§ **TASK LIST**:
[a] In the passage on the Blombos Cave shell beads, which predator drilled the hole shown in P and Q?
[b] Translate this sentence from the passage on the Blombos Cave shell beads into Spanish: "Both sets of authors use evidence from ethnography, natural history, or geology."
[c] Carry on the passage about the Blombos Cave shell beads from its final sentence.

----- PAGE -----

At Blombos Cave the story is much the same. Total number is larger; different species; similar alterations. And I would make the same statement again: beyond the mere presence of fenestrations, their morphology and other modifications to these shells is hardly what I’d call patterned.

Henshilwood,C., d’Errico, F., et al. (2004). “Middle Stone Age Shell Beads from South Africa.” Science 304:404. 
Fig. S1. (A) Juvenile (1), sub-adult (2-4) and adult (5) Nassarius kraussianus shells from the modern biocenosis of Duiwenhoks estuary (Cape Province, South Africa) showing gradual size increase and thickening of the lip (solid line). Blombos MSA beads (R) are all made on adult shells (scale bar, 1mm). (B) Perforation types observed on N. kraussianus shells from modern and archaeological collections. The shaded area indicates the variability in hole locations. Types 6 and 8 on the dorsal side, found respectively on 63% and 24% of MSA beads, are observed on 2% and 3% on natural shells (N=2587) from Duiwenhoks and Goukou River estuaries. Type 1 on the ventral side (P, Q), produced by the predator Natica tecta, is present on 60% of shells from modern thanatocoenoses (N=1836) and absent on MSA beads. (C) Perforations on the dorsal side of dead N. kraussianus from the Goukou estuary. (D-I) Macro- and SEM photos of use wear on two MSA N. kraussianus shells (E,H, scale bar, 1 mm; F,I, scale bar, 500μm). (J-O) Macro- and SEM photos of a modern (J-L) and LSA (M-O) N. kraussianus shell showing absence of wear facet on lip (K, scale bar, 1mm; L, scale bar, 200μm; N, scale bar, 500μm; O, scale bar, 200μm). (P-Q) Ventral aspect of a modern N. kraussianus with hole drilled by Natica tecta (Q, scale bar, 500 μm). (R) Perforations on two orange MSA N. kraussianusshell beads from Blombos Cave (scale bar, 1 mm). (S) Typical white N. kraussianus shell beads with large perforations from Blombos Cave LSA levels. Verbatim from Henshilwood,C., d’Errico, F., et al. (2004). “Middle Stone Age Shell Beads from South Africa.” Science 304:404. 

So, at La Grotte des Pigeons and at Blombos Cave, archaeologists were compelled to interpret the origin and mode of deposition of these objects. I won’t suggest that they were grasping at straws to give these finds importance from an evolutionary standpoint. I’ll let you be the judge.

Both sets of authors use evidence from ethnography, natural history, or geology. For example, we know the shells don’t occur naturally in these caves. Simple enough. True enough. But, how do we assess their assertion that the shells could have been purposefully transported to these sites only by humans or hominids?

Likewise the perforations. The authors are aware that these tiny mollusks have mollusk predators that are able to drill through the shell and feed on the animal within. In the image immediately above, in P and Q, you see a hole drilled by Natica tecta. The Blombos Cave excavators note that such artifacts of predation show up 60% of the time in the natural death assemblages of this species. They also point out that they see none of these perfectly drilled fenestra in their archaeological sample. What are we to make of that?

----- DATA SHOWN -----

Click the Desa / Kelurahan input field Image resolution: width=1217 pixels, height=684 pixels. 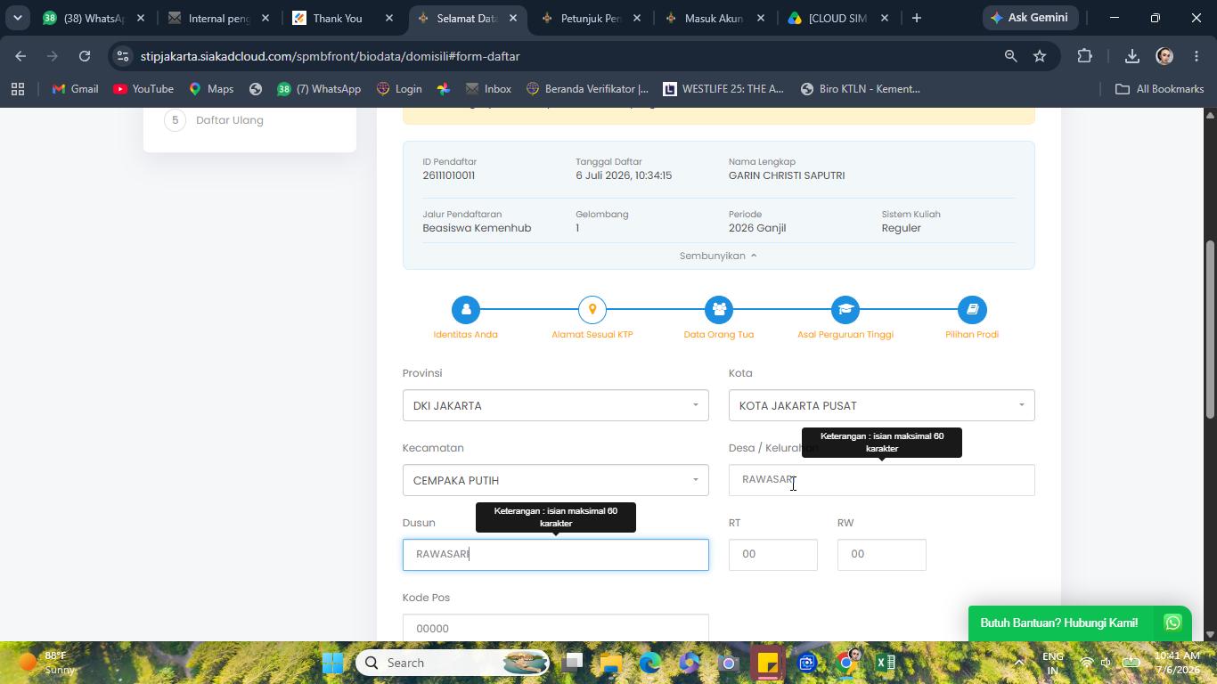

-----

§ **EXPECTED ANSWERS**:
[a] Natica tecta

[b] Ambos grupos de autores utilizan evidencia de la etnografía, la historia natural o la geología.

[c]
Of the facetting noted on several of the shells, both sets of authors claim that these must have arisen due to repeated contact between either bead and bead on a string of beads, or between some form of cordage or other material and the beads that were strung on.

Finally, the ochre. What can we make of the microscopic presence of hematite on some of the shells from La Grotte des Pigeons?

Let’s take the transport agent to start with. Although the sea today splashes directly below Blombos Cave, that’s not so for Pigeon Cave. The sea was also more or less close to Blombos cave at 80 ka. Not so for Pigeon Cave. If the same transport agent moved the shells from the seashore to the caves, it was capable of moving them several tens of kilometers. So. Was it humans/hominids, or was it something else? I’ll admit that my efforts resemble more ‘back-of-the-napkin’ research than scholarly rigour, I was able to find at least one potential non-human transport agent capable of introducing such shells into the sediments at both caves—terns. Birds. The brown noddy [Anous stolidus] is known to collect such shells and incorporate them in their nests. The noddy is a tern. Terns occur throughout the world, and the brown noddy is native to South Africa and Morocco, as well as almost everywhere else in the world. How could one possibly rule out the possibility that these birds, or other occasional collectors, introduced these items to the archaeological context?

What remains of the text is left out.